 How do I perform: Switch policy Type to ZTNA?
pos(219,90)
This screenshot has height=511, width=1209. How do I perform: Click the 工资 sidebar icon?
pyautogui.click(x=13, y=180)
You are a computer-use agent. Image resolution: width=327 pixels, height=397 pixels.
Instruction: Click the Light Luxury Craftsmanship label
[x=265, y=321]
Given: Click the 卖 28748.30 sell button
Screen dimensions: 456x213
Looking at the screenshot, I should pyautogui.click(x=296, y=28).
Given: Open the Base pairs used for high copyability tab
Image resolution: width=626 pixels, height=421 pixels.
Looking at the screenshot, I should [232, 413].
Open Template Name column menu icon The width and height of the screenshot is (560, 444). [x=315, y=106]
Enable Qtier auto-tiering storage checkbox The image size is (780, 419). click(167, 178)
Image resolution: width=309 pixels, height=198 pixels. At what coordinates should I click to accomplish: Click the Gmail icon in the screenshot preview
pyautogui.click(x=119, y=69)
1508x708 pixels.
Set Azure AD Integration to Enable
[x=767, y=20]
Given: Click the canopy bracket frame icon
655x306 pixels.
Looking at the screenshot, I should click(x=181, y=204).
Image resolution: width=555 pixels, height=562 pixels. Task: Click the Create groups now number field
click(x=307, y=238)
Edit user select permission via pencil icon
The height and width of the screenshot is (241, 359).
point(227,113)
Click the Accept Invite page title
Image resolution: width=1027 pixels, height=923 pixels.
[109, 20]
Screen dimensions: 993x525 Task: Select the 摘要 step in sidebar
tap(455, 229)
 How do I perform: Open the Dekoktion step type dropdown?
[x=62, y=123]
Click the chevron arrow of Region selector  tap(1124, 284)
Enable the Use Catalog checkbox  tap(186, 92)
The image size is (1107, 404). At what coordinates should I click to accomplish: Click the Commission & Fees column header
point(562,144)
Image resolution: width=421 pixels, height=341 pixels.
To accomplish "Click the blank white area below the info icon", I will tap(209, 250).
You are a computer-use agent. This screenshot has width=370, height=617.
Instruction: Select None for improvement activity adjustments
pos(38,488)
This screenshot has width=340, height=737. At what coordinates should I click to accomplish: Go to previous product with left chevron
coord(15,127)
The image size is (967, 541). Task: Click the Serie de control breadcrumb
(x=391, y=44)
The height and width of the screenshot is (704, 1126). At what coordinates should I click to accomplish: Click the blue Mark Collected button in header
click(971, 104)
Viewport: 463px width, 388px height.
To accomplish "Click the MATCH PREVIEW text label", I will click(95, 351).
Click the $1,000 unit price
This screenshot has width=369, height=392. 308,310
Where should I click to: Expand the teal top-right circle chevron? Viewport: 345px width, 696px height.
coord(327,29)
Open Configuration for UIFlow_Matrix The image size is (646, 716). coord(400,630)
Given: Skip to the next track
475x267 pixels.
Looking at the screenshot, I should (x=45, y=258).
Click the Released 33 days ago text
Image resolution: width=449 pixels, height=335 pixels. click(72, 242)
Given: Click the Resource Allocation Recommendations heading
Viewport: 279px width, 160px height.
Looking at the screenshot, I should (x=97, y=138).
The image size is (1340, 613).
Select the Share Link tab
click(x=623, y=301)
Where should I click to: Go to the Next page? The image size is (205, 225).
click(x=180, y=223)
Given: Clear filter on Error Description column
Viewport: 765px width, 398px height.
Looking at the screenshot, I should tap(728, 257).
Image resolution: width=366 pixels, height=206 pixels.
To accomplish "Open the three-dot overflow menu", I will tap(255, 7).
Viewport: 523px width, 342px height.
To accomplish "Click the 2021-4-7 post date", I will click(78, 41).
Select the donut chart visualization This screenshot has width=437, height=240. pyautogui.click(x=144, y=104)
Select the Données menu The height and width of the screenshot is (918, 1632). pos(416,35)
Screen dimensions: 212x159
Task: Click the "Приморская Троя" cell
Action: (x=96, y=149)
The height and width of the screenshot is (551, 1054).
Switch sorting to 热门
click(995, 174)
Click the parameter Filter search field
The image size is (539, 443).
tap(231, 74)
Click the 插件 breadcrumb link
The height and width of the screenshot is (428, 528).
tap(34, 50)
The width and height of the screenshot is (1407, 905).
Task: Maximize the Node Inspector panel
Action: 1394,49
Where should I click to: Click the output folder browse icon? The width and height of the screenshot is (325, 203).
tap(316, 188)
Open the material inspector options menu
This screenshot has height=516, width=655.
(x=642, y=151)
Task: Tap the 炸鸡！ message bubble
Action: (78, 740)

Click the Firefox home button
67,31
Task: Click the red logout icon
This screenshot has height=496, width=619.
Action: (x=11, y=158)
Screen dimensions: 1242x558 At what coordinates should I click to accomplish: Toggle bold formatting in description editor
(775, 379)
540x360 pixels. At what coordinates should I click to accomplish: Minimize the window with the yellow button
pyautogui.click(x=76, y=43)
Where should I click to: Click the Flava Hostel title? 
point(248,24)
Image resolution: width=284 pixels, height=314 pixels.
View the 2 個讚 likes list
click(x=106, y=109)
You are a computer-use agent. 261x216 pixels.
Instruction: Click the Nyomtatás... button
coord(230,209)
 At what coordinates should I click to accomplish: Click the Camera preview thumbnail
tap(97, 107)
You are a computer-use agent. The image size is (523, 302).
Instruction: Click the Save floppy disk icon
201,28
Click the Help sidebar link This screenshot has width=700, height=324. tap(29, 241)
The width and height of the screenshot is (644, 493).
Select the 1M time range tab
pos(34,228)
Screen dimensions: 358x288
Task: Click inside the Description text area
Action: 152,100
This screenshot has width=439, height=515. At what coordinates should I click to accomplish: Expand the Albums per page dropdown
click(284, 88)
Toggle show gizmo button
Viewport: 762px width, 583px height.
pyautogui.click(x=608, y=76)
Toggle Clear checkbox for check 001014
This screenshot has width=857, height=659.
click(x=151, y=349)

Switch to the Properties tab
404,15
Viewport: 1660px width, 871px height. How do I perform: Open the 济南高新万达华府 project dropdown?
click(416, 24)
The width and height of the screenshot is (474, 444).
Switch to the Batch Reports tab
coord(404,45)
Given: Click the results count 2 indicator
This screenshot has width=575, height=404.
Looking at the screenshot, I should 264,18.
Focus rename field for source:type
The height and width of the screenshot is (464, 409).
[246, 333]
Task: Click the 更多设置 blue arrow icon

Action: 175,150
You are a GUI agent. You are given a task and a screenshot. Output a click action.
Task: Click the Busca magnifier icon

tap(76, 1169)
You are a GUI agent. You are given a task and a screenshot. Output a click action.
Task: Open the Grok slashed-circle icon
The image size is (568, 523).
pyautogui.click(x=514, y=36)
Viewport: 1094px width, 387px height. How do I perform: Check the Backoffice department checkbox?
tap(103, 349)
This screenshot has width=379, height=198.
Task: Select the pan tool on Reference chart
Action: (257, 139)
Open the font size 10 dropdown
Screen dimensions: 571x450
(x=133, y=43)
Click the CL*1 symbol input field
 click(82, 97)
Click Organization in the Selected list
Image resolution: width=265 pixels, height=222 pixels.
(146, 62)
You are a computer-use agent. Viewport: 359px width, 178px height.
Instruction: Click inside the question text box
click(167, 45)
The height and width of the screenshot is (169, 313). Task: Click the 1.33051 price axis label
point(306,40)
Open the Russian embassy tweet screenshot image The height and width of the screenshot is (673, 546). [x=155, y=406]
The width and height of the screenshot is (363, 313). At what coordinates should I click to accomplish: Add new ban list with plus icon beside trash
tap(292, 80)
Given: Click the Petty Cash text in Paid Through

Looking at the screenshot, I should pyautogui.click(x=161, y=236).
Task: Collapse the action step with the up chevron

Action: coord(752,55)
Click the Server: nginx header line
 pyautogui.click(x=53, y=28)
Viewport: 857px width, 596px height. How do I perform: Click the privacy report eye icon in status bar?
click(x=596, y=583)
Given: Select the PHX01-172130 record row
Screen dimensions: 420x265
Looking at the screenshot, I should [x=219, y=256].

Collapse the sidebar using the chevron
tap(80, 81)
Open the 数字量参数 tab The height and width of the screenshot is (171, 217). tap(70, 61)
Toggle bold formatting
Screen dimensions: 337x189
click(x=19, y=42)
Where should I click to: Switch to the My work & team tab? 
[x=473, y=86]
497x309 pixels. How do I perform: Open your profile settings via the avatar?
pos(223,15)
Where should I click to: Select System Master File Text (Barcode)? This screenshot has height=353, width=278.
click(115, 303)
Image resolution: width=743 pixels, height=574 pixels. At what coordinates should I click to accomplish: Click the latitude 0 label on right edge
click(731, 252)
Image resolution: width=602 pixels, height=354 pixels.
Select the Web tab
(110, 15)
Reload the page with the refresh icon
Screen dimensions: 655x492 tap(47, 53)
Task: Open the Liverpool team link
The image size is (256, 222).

> _Work instruction_
Among the lines in the data above, find those containing "will" and give only how many there are.

> _Task output_
4